A3S-Lab · ZhiXiao-Lin · Jun 24, 2026 · Jun 24, 2026
diff --git a/CHANGELOG.md b/CHANGELOG.md
@@ -2,6 +2,33 @@
 
 All notable changes to a3s-observer will be documented in this file.
 
+## [0.10.0] — richer signals: exit-signal, LLM model, dest-port, uid
+
+### Added
+
+- **Exit signal** — `ProcessExit` now carries `signal` (0 clean / 9 SIGKILL+OOM / 11 SIGSEGV
+  crash). The probe moved from the `sys_enter_exit_group` tracepoint to a `do_exit` kprobe, so
+  crashes and signal-kills — which the tracepoint never saw — are captured. Gated to the
+  thread-group leader: one event per process, not per thread.
+- **LLM model + tokens** — `AgentEvent::LlmApi {model, prompt_tokens, completion_tokens}`, parsed
+  in userspace from the opt-in TLS content: which model the agent called + token usage. Pairs
+  with the raw `SslContent`.
+- **Destination port on `Egress`** — the service class the agent dials (443 API / 22 SSH / 5432
+  Postgres / 6379 Redis / 11434 Ollama). The port was already read in-kernel and discarded.
+- **UID on `ToolExec`** — the real UID a tool runs as (0 = root): privilege / privesc visibility.
+
+### Fixed
+
+- `build.rs` now emits `rerun-if-changed` for the eBPF crate, so a probe-source-only change no
+  longer reuses stale bytecode.
+
+### Tested
+
+- Each signal validated live on the production cluster (crash/kill/OOM; LlmApi model over TLS;
+  port 6443/etcd/redis; uid root/service/nobody). An adversarial fan-out review caught + fixed a
+  per-thread `ProcessExit` duplication regression (multithreaded agents) before release; the
+  untrusted-input LLM parser passed a 50M-iteration fuzz.
+
 ## [0.9.3] — soak validation + test coverage (no runtime change)
 
 ### Tested

diff --git a/Cargo.lock b/Cargo.lock
diff --git a/Cargo.toml b/Cargo.toml
@@ -1,6 +1,6 @@
 [package]
 name = "a3s-observer"
-version = "0.9.3"
+version = "0.10.0"
 edition = "2021"
 license = "MIT"
 description = "General-purpose, language-agnostic eBPF observability for AI agents (LLM calls, tools, files, network egress)."
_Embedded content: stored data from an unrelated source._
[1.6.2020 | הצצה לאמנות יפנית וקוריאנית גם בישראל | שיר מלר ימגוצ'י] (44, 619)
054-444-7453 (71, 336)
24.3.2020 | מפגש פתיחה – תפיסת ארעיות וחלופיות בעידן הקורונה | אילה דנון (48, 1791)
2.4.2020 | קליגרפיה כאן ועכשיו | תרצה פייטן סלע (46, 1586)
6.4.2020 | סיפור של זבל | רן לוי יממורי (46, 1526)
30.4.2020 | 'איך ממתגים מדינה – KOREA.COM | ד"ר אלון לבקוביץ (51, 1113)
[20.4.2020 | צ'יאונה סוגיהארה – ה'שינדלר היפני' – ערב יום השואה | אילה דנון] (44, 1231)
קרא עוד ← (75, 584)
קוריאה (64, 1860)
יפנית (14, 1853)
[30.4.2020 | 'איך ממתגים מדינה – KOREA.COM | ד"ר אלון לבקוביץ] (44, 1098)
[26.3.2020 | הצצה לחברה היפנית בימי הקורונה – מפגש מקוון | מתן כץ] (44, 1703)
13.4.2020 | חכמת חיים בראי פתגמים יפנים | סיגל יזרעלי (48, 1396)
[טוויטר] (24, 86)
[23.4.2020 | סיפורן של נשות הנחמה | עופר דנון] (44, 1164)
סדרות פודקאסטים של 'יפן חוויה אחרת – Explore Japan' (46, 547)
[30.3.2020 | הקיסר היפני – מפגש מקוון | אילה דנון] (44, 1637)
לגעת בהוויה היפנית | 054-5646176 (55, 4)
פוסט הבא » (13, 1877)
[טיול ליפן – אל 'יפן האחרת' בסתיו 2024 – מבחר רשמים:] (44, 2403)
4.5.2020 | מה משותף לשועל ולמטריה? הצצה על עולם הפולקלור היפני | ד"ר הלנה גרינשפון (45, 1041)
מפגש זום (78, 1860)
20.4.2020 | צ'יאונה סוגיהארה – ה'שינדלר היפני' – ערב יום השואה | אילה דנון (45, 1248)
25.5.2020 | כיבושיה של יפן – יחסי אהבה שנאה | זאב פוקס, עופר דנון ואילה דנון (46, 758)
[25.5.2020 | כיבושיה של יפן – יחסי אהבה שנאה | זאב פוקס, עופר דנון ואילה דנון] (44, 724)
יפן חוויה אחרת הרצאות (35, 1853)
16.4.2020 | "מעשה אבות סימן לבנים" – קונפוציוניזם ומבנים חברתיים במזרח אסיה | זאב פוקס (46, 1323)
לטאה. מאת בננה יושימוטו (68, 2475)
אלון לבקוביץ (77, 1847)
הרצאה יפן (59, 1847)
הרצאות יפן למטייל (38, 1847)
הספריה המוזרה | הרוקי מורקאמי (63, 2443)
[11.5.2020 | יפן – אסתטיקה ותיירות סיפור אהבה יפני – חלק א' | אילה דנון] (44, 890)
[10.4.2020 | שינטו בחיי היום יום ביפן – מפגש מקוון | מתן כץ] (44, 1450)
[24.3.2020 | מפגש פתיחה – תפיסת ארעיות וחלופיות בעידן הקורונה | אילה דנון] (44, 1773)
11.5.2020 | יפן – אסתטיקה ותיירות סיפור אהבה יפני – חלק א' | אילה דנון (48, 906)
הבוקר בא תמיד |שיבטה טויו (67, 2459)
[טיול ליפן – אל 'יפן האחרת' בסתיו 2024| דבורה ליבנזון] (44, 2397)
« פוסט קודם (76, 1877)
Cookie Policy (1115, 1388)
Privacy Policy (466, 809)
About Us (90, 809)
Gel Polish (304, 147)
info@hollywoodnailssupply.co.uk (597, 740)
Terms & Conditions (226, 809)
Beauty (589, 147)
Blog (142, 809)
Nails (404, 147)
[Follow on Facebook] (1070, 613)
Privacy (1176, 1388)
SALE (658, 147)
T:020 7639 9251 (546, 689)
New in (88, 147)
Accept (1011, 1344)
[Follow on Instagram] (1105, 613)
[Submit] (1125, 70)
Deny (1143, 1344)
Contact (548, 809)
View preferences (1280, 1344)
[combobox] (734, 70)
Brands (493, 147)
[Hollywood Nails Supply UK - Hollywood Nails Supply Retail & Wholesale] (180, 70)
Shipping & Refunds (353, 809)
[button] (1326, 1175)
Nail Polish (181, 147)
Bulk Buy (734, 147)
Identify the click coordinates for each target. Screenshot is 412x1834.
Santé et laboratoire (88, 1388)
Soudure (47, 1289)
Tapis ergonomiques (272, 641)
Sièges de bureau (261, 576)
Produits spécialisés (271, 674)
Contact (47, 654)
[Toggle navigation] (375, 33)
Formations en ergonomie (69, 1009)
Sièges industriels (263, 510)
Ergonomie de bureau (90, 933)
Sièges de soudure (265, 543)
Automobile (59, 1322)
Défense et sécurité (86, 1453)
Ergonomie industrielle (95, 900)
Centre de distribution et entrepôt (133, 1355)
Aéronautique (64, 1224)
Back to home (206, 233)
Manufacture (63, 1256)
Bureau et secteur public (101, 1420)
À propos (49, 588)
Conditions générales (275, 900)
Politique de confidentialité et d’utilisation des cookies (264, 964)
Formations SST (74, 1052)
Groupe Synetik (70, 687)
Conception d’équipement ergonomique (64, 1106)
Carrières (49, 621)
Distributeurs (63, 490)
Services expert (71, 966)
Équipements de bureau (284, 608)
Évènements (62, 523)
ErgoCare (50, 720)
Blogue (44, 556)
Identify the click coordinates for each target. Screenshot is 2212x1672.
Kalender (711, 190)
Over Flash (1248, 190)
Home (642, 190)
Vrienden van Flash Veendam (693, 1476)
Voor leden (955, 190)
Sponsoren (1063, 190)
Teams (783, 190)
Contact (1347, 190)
diff --git a/README.md b/README.md
@@ -44,14 +44,15 @@ latency / TTFT, or plaintext) / **where** (peer IP / hostname).
 | signal | kernel hook | event |
 |---|---|---|
 | `exec` | `sys_enter_execve` | `ToolExec` — tool / subprocess: **full argv** + cwd, comm, uid |
-| `exit` | `sys_enter_exit_group` | `ProcessExit` — tool outcome + **exit code** (clean exits) |
+| `exit` | `do_exit` kprobe | `ProcessExit` — outcome: **exit code + signal** (clean / SIGSEGV crash / SIGKILL-OOM), one per process |
 | `connect` | `sys_enter_connect` | `Egress` — peer IP:port |
 | `sni` | TLS ClientHello (plaintext `server_name`) | LLM **provider** + endpoint |
 | `dns` | `sendto` / `sendmsg` / `sendmmsg` to :53 | `Dns` — resolved hostname |
 | llm metrics | per-socket `read`/`recv` + `close` | `LlmCall` — req/resp wire bytes, latency, TTFT |
 | `file`\* | `sys_enter_openat` (write opens) | `FileAccess` — files written (`A3S_OBSERVER_FILES=1`) |
 | `unlink`\* | `sys_enter_unlinkat` | `FileDelete` — files deleted (`A3S_OBSERVER_FILES=1`) |
 | `ssl`\* | OpenSSL `SSL_write` / `SSL_read` uprobes | `SslContent` — request/response plaintext (`A3S_OBSERVER_SSL=1`) |
+| `llm-api`\* | parsed from `SslContent` | `LlmApi` — **model** + token usage (`A3S_OBSERVER_SSL=1`) |
 
 Userspace enriches each event with **identity** (k8s cgroup→pod, `/proc` comm+ppid, or an
 in-kernel `comm` fallback for short-lived processes), a `(pid,fd)→peer` **correlation**, and

diff --git a/a3s-observer-collector/Cargo.toml b/a3s-observer-collector/Cargo.toml
@@ -1,6 +1,6 @@
 [package]
 name = "a3s-observer-collector"
-version = "0.9.3"
+version = "0.10.0"
 edition = "2021"
 license = "MIT"
 description = "a3s-observer collector: loads the eBPF probes and exports enriched events."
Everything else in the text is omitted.